**** DATA FOR THE TASK ****

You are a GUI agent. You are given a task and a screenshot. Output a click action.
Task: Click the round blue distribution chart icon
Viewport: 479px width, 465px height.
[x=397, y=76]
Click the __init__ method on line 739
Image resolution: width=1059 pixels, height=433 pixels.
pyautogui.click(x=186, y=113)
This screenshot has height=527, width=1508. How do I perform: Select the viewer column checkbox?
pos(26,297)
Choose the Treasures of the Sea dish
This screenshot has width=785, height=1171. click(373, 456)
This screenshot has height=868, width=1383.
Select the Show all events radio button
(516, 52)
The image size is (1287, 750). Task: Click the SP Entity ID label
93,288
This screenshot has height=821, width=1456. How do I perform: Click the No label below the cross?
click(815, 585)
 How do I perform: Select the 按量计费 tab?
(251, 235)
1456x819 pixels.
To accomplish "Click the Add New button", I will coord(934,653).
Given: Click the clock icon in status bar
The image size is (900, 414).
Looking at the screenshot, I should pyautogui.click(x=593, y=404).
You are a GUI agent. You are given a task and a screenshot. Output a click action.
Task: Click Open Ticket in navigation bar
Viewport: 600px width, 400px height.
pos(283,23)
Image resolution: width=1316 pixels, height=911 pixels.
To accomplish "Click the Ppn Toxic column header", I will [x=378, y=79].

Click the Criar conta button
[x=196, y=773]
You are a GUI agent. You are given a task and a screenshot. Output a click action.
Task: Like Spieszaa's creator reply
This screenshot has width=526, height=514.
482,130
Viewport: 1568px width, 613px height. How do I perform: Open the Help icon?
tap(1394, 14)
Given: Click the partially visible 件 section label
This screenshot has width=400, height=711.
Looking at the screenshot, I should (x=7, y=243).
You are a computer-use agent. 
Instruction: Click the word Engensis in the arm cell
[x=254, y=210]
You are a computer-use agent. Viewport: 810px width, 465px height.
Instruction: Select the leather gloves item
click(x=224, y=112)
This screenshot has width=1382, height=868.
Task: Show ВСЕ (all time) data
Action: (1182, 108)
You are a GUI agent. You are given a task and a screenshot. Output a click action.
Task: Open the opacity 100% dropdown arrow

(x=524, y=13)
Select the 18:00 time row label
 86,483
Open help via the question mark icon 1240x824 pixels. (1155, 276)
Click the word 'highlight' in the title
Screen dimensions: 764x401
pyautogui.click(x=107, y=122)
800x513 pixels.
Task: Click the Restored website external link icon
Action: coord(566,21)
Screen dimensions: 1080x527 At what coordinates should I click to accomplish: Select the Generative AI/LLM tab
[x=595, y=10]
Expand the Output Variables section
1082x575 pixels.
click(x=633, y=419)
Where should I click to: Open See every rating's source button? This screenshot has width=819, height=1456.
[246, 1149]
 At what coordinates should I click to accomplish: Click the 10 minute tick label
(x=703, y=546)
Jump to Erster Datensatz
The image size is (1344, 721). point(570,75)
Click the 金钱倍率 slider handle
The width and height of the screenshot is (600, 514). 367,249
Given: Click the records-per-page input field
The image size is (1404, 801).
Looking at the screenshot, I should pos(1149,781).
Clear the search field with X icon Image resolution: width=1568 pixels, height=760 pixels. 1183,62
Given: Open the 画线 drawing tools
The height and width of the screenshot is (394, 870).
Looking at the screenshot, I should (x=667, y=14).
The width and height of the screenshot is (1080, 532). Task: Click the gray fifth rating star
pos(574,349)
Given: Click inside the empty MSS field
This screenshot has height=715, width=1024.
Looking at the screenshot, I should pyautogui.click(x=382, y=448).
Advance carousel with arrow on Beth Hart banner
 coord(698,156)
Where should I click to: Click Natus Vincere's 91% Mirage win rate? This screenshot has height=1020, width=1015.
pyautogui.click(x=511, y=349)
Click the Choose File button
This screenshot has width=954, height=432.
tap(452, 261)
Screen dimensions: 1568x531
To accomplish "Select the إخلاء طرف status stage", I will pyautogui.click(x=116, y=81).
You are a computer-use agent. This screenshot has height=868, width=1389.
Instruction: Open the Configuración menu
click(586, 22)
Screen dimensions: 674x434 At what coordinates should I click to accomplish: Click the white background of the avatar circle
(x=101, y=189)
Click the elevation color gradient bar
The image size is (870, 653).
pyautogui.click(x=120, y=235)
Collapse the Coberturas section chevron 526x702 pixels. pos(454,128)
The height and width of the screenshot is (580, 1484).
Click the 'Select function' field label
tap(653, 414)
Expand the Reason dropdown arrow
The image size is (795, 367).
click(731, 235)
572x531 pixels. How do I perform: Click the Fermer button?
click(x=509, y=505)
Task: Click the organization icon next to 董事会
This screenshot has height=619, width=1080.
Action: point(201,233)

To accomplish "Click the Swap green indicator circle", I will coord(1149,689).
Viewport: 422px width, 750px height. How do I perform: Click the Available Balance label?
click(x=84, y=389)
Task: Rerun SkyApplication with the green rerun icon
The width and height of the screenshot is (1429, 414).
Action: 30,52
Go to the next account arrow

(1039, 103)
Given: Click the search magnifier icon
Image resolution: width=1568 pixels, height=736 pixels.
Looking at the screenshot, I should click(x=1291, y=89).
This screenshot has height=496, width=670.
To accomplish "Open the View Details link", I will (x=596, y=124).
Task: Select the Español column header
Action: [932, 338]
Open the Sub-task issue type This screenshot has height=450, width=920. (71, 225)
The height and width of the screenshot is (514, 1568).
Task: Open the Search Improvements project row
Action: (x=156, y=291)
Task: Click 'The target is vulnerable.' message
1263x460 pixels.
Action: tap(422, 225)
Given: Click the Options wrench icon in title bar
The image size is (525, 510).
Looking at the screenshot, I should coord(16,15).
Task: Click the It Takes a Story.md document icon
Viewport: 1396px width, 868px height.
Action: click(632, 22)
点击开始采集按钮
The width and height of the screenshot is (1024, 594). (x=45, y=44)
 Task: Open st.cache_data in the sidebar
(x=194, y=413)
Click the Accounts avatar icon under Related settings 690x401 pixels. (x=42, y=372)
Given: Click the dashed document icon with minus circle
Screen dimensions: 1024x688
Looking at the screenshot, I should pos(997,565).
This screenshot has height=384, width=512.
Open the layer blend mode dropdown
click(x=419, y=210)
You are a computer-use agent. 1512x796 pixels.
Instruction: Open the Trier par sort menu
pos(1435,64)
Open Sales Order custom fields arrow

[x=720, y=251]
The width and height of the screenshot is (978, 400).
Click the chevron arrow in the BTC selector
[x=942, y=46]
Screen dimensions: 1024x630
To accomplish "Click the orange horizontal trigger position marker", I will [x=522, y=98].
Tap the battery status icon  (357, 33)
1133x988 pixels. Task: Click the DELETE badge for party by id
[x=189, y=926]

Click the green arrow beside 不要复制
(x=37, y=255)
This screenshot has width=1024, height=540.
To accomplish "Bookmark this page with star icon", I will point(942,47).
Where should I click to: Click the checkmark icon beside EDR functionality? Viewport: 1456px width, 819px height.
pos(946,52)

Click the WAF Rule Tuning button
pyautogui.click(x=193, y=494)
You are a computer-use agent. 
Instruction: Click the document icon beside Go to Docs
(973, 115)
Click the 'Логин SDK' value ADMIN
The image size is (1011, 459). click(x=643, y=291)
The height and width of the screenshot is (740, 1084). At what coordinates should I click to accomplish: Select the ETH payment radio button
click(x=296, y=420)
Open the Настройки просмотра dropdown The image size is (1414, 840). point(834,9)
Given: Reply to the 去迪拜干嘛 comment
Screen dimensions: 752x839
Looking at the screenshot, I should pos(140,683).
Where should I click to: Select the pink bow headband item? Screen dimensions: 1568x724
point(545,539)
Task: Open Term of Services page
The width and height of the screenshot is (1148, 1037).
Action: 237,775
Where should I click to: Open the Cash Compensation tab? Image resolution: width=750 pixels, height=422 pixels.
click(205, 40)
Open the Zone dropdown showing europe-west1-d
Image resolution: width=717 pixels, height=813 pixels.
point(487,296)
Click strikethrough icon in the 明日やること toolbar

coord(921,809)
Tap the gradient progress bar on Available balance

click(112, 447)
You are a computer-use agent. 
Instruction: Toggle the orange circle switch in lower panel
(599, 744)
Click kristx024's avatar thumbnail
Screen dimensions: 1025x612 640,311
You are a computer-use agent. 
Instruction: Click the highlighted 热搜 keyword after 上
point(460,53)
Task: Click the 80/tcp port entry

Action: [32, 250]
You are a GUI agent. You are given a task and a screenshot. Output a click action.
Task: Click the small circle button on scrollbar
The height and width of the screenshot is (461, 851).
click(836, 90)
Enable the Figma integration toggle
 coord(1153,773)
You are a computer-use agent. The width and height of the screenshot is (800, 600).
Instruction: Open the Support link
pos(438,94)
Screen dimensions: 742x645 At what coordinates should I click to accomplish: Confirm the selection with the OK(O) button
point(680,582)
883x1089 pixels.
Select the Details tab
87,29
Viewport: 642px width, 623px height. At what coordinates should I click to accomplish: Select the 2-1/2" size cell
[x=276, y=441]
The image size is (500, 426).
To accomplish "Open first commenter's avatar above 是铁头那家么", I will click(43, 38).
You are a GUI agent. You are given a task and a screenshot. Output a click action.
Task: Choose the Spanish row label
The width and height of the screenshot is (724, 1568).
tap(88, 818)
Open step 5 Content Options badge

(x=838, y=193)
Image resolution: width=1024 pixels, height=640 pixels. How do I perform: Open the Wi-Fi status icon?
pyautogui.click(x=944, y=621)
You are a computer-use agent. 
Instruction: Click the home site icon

****

## YOUR INSTRUCTIONS
Look through the entries and return each line that has the word "page" in it.

## OUTPUT OF THE EXERCISE
Given: Click the records-per-page input field
To accomplish "Bookmark this page with star icon", I will point(942,47).
Task: Open Term of Services page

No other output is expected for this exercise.